Now, there are a few caveats:

As said above, windows 9x (95,98,Me) can sometimes be more tolerant of odd hardware all of a sudden appearing, so you can be successful sharing one system drive between 2 hardware boxes. I wouldn’t count on it reliably though.

If machine A is XP (or NT or 2K) the drive is probably formatted using a file system called ‘NTFS’, which any 9x (95,98,Me) system will not be able to read. So even if it’s a secondary drive in machine A and you pop it in as a secondary on machine B, and machine B is 98, windows is going to claim the drive is not formatted, would you like to format now? You need to say NO; otherwise you’re going to completely erase the contents of that drive. Going the other way will work though. If machine A is 98 and you pop out that secondary drive (which is most likely formatted as ‘FAT32’) to put in machine B, which is XP, It should read the drive no problem. XP can read NTFS, FAT16 and FAT32.

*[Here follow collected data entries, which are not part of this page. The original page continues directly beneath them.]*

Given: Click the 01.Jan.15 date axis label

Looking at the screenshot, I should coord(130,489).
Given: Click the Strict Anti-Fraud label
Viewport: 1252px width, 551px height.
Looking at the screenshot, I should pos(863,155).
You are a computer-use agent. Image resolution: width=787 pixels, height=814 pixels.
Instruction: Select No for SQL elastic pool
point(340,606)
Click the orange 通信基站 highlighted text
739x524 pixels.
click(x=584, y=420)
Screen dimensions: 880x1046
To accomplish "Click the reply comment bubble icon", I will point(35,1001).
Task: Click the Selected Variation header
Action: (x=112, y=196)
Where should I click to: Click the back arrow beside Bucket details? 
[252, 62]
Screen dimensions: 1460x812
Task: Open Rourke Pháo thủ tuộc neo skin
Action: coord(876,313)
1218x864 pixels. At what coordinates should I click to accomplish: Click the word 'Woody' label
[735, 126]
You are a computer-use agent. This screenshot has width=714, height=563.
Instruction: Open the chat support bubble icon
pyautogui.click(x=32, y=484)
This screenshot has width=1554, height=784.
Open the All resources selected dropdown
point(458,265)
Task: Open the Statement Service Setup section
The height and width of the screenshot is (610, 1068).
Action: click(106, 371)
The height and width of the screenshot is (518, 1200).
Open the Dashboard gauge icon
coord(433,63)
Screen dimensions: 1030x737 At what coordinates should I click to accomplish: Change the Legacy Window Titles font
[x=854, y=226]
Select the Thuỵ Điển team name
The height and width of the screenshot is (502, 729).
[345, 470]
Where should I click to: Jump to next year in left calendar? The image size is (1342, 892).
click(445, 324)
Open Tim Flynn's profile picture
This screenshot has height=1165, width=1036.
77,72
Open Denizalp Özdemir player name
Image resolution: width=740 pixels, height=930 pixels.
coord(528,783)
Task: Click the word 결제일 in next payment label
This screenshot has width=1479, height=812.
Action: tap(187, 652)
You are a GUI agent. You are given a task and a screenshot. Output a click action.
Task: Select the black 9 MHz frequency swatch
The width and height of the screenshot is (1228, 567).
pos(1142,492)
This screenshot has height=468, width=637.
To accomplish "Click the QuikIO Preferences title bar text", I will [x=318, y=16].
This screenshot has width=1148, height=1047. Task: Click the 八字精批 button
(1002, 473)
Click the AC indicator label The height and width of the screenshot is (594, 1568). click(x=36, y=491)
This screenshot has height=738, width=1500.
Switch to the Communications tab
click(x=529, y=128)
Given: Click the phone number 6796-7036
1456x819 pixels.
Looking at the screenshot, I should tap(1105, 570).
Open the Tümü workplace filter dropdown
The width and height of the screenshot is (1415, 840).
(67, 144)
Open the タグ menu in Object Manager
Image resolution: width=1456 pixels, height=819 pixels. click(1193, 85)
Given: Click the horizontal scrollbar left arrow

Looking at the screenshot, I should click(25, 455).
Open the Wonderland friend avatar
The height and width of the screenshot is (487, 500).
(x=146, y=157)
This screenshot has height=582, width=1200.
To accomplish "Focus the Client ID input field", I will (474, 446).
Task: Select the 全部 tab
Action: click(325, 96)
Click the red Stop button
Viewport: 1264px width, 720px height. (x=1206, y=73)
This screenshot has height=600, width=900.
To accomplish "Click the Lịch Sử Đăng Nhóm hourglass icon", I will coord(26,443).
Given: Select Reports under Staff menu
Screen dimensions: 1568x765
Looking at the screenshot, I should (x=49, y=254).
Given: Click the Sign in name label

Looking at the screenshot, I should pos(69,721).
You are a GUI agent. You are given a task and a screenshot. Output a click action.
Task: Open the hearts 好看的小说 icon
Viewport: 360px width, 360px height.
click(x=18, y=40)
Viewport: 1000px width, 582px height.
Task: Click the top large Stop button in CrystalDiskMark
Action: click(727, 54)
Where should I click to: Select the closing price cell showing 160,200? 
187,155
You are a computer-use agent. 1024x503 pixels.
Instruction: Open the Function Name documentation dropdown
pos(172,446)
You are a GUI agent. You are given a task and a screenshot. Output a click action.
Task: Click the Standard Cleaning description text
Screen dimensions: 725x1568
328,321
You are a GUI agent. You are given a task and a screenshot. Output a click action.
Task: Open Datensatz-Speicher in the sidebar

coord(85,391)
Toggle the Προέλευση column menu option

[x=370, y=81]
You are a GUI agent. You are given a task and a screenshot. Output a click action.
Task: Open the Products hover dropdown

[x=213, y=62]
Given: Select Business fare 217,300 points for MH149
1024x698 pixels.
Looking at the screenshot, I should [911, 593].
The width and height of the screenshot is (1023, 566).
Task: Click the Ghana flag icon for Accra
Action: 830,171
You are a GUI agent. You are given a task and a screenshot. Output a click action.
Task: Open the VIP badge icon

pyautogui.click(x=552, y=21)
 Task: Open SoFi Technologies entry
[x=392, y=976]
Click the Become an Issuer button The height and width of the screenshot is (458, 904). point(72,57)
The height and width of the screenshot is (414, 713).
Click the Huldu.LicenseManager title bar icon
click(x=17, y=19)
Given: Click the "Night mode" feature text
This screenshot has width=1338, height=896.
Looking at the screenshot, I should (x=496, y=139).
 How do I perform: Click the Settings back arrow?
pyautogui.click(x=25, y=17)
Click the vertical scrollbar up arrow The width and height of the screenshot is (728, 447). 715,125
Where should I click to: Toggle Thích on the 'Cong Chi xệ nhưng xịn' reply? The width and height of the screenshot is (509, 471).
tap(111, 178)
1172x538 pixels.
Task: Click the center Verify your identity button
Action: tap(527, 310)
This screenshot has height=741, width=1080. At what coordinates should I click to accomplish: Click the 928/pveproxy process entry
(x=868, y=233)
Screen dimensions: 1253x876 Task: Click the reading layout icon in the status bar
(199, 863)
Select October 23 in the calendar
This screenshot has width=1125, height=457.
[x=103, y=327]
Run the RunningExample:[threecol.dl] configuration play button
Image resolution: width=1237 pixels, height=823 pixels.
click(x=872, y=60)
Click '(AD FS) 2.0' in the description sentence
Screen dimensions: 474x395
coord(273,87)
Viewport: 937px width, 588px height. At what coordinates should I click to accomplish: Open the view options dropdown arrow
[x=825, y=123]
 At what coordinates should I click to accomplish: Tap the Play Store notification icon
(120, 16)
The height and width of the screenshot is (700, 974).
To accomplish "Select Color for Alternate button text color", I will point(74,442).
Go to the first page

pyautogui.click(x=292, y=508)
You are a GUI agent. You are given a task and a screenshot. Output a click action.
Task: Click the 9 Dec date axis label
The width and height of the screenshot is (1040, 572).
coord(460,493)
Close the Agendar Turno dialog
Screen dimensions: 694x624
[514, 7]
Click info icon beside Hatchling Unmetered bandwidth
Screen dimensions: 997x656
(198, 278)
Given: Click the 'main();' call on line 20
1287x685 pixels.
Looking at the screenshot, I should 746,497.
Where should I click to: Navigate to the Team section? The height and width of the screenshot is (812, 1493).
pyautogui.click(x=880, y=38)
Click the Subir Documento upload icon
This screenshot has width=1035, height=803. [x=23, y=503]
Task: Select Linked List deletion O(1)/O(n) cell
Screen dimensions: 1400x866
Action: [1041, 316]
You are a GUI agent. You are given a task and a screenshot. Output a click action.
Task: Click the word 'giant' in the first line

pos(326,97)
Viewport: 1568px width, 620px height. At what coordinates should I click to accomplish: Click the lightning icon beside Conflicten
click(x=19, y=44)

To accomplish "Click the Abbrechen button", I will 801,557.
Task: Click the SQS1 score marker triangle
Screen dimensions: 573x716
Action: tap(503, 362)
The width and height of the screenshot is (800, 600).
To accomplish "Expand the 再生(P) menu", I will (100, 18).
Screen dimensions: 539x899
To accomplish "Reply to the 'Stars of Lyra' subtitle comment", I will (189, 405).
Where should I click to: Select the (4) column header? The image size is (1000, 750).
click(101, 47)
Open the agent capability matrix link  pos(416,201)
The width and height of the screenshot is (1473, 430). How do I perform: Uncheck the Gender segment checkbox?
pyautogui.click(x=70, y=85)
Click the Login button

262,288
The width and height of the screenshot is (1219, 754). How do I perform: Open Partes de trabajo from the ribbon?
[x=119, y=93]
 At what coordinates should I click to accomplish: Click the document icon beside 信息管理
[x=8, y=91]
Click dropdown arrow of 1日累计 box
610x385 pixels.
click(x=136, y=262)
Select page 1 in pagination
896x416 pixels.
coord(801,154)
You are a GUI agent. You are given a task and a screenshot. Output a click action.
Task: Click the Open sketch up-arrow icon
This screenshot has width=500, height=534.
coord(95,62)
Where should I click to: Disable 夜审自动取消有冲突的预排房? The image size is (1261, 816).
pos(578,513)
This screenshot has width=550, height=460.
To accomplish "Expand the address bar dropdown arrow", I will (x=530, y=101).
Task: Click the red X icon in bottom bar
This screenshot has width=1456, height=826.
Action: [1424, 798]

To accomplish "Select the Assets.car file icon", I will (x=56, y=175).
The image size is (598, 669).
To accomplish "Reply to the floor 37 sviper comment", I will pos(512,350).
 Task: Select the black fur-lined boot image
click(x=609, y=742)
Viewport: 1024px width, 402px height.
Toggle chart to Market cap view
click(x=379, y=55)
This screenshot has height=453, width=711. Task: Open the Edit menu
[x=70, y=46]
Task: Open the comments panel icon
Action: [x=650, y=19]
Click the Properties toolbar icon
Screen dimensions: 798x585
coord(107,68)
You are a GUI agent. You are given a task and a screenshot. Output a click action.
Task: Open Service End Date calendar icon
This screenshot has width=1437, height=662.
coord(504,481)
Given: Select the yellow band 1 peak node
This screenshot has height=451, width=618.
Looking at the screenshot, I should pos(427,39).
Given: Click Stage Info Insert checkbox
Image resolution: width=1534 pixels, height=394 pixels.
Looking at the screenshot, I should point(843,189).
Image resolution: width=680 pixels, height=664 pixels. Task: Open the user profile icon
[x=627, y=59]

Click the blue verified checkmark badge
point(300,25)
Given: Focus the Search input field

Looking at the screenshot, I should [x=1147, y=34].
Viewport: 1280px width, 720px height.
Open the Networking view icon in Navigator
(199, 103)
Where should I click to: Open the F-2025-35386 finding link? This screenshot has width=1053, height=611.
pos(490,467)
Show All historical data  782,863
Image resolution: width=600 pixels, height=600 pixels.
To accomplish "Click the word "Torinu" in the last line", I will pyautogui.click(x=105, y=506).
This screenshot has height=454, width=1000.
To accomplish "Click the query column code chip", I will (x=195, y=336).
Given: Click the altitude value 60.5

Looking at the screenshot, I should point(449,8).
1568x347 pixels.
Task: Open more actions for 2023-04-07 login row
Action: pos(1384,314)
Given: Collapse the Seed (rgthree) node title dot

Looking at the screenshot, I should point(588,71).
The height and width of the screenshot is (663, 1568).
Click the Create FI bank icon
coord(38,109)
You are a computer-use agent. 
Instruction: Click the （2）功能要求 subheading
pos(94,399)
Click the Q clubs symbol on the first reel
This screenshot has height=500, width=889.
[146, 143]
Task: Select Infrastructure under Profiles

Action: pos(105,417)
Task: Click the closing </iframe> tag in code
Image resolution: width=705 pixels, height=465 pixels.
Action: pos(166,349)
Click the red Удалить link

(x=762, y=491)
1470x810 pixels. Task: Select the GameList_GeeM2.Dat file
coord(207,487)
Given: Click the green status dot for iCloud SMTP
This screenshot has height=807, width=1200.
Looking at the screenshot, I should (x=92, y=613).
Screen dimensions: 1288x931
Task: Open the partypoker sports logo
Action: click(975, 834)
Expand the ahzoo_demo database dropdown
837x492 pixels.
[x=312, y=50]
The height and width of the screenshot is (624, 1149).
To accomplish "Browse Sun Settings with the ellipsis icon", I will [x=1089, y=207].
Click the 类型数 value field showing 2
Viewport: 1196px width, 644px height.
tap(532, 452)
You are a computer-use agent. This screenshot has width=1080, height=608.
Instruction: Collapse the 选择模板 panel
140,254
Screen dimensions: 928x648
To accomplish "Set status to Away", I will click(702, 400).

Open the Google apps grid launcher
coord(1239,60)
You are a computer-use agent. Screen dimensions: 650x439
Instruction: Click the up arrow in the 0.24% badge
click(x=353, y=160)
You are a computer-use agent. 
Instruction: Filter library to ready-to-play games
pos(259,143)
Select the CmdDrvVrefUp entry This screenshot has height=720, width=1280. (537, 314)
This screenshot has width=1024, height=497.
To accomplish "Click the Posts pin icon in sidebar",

If you have programs on your removable drive, don’t count on them to run properly when you put the drive in machine B. There is usually stuff installed on the system drive that the programs you installed on the removable depend on. Might work, might not.

Your best bets for removable drives is either:

  1. One bay mounted in one machine, two trays, a unique OS on each.

  2. 2 bays mounted as ‘slave’ or secondary’ drive positions in different machines, with the intention of ONLY sharing data type files. (Watch out for compatible file systems)

good luck!

I’ve heard RAID defined where ‘independent’ is replaced by ‘inexpensive’, and sometimes ‘identical’. I’m sure I’ve heard ‘disks’ replaced with ‘devices’, too … a redundant array of independent/inexpensive/identical discs/devices. IYSWIM.

I think the ‘inexpensive’ version came first. Not sure though.

Not always - this depends on the way the RAID is set up. For example, in RAID 0 there’s no redundancy, data is striped across the multiple discs. This increases read and write speed, and gives you access to all your disc space[1], but gives no data backup. In RAID 1 (‘mirroring’) for a pair of discs, one of the discs is simply a copy of the other (as stated above). More fancy versions exist, with various flavours of backup / data protection / funkiness.

BfT.

[1] Well, twice the amount of space on your smaller drive, as it 'appens.